▶ DATA UNDER STUDY
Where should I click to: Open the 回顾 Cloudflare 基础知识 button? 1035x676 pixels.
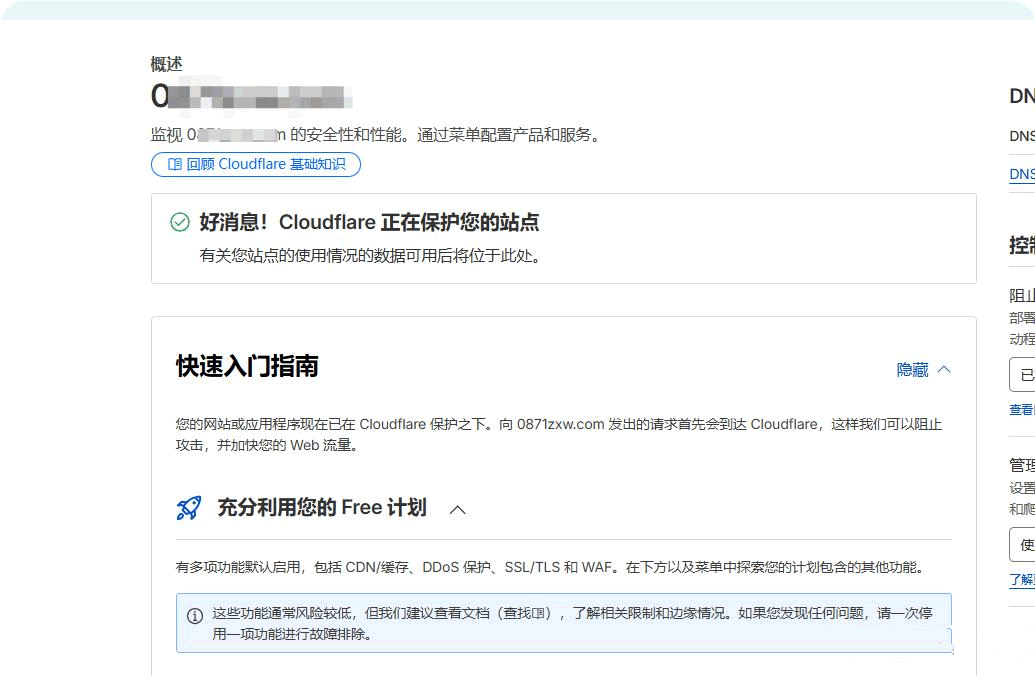click(x=256, y=165)
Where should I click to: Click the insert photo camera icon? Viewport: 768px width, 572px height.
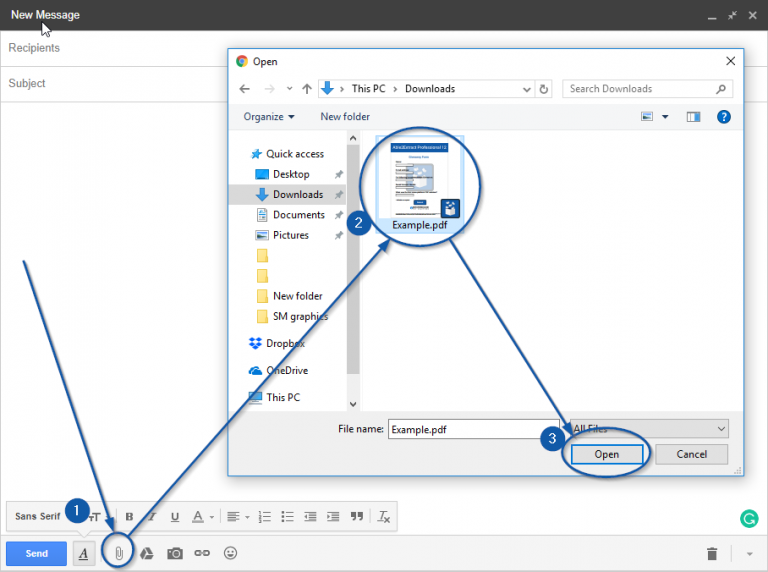175,553
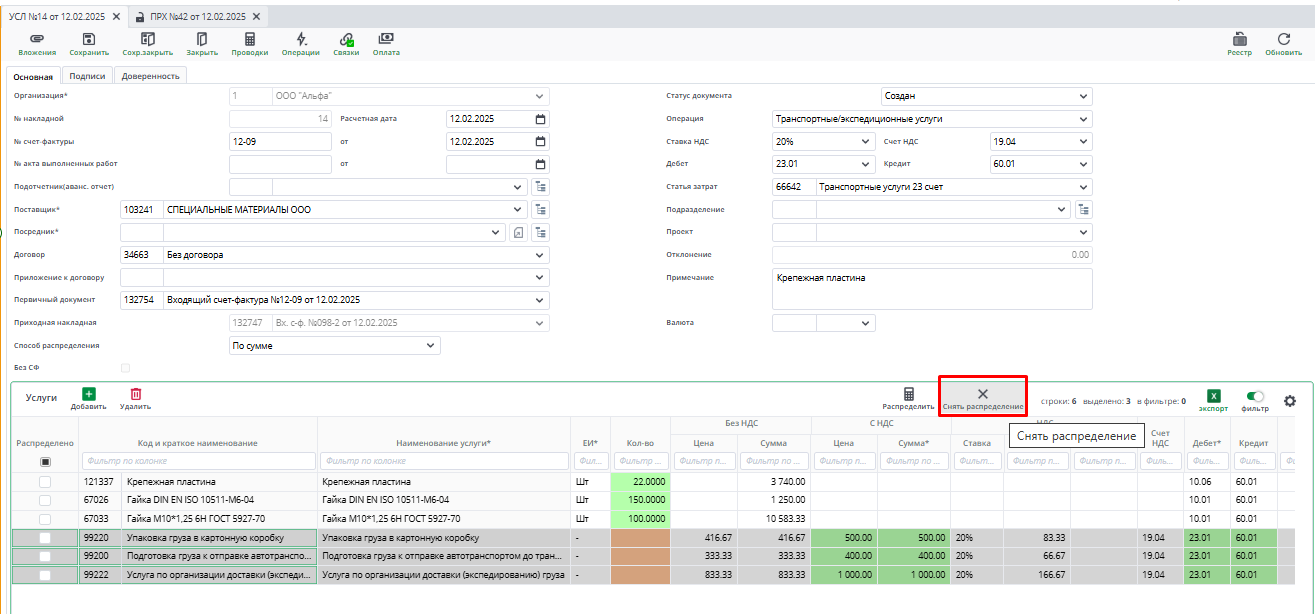Click the Сохранить save icon

coord(89,39)
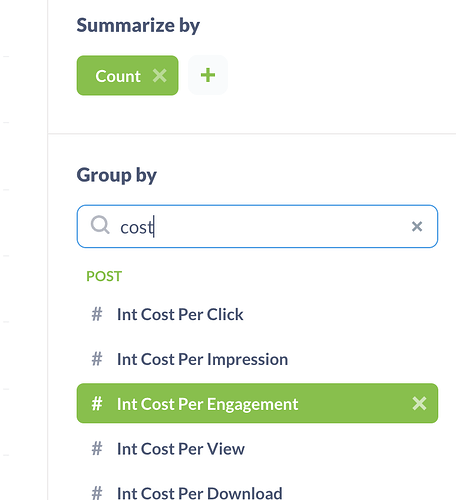Toggle the selected Int Cost Per Engagement row

tap(257, 403)
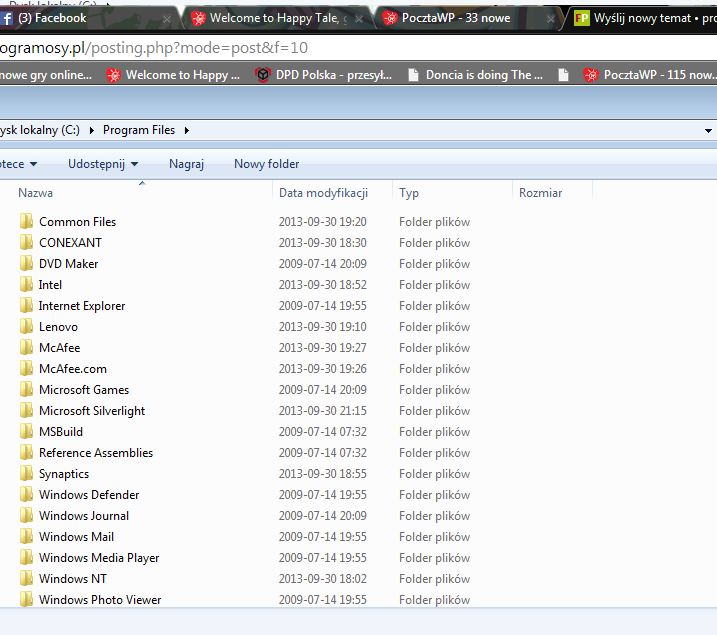The width and height of the screenshot is (717, 635).
Task: Select the Windows Photo Viewer folder icon
Action: (27, 600)
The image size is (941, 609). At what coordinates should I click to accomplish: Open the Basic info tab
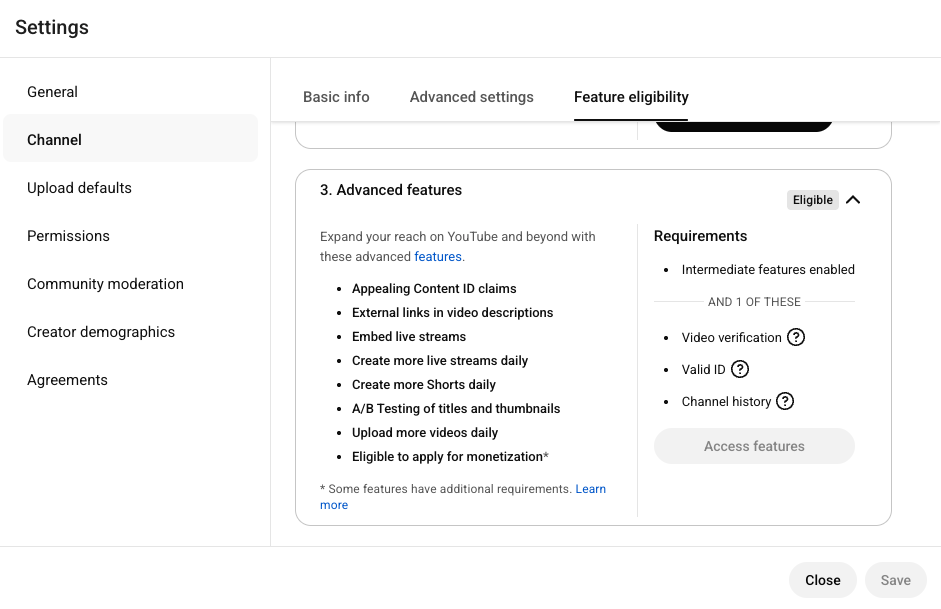336,97
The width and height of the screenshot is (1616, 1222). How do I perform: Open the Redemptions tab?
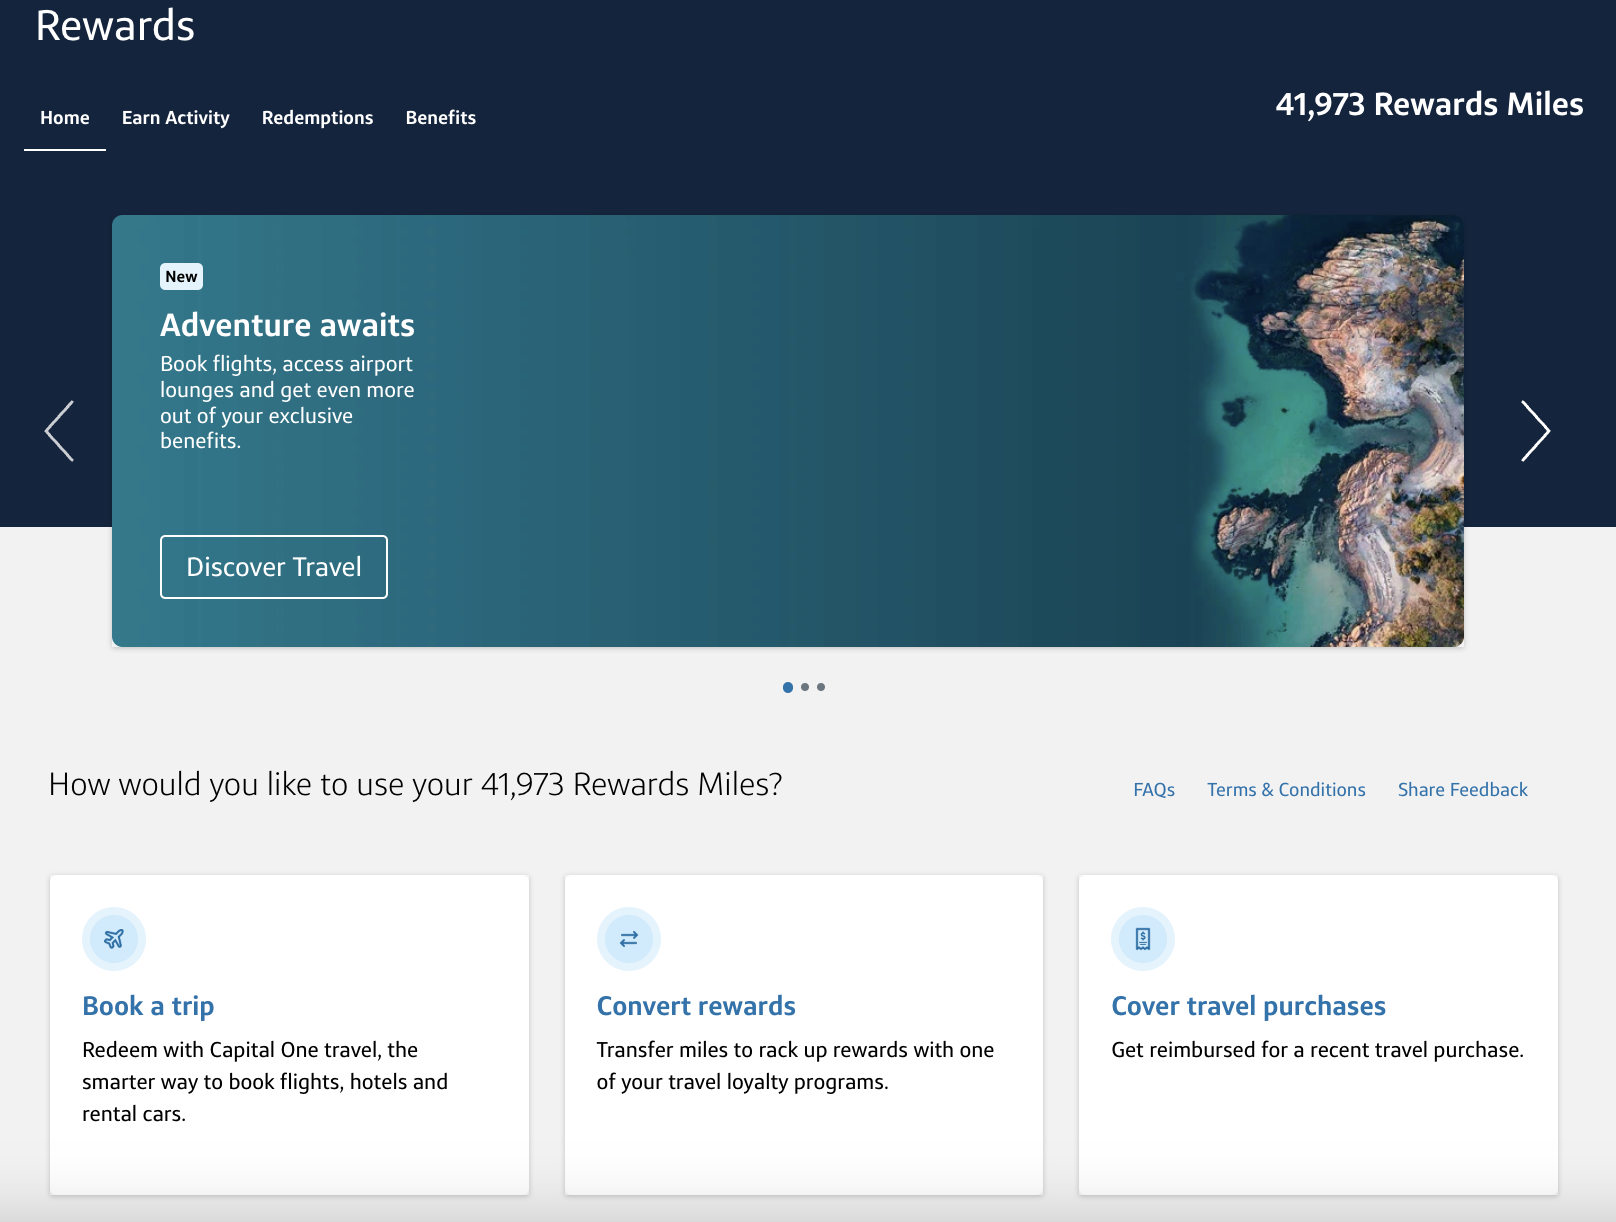[x=317, y=118]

▶ WORK ITEM
Lines from the one that holds "The image size" through the final line of the material are to be duplicated exactly; no pictures belong in the copy.

▶ WRITTEN SOLUTION
The image size is (941, 609). At what coordinates should I click to accomplish: Open the Basic info tab
336,97
The width and height of the screenshot is (1616, 1222). How do I perform: Open the Redemptions tab?
[x=317, y=118]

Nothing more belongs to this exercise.